A word recognition score (or a speech discrimination score) provides clinicians with valuable information regarding not only an individual’s hearing loss, but which treatment options will be the most appropriate.
WRS information not only assists in determining whether an individual is a good candidate for hearing aids or if another device like a cochlear implant may be indicated, but it can also help determine if there is a neural component to the hearing loss.
Scores are often classified into 1 of 5 categorized; excellent, good, fair, poor, and very poor.
Excellent or within normal limits = 90 - 100% on whole word scoring
Good or slight difficulty = 78 - 88%
Fair to moderate difficulty = 66 - 76%
Poor or great difficulty = 54 - 64 %
Very poor is < 52%
During speech audiometry, an individual's speech recognition threshold is used to determine an appropriate presentation level for obtaining a word recognition score. Alternatively, clinicians can measure a patient’s most comfortable loudness level (MCL) and present there.
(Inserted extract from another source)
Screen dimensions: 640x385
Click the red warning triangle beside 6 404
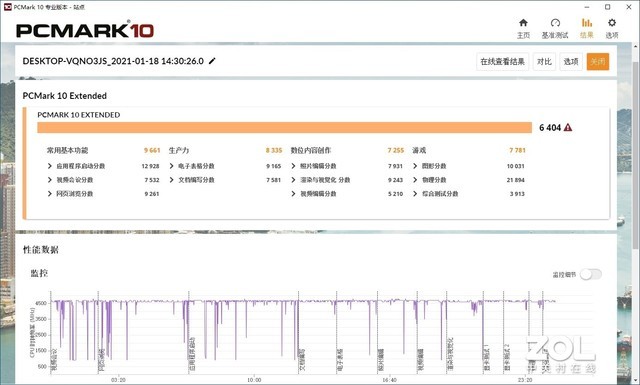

Testing is most often performed in quiet but can be completed using background noise as well. Standardized word lists, like the W22 or NU-6 lists, are presented and the individual is asked to repeat back the words heard. A carrier phrase, for example “say the word” is often used. Having this phrase presented before the target word helps the patient prepare to listen and respond and helps the clinician adjust their voice to the proper level before the target word during monitored live-voice presentations.
Note that like with speech reception threshold testing, a recorded word list or live voice can be used derive a word recognition score. When using live voice, a clinician can watch the VU meter included in the Primus software during the carrier phrase to check presentation level.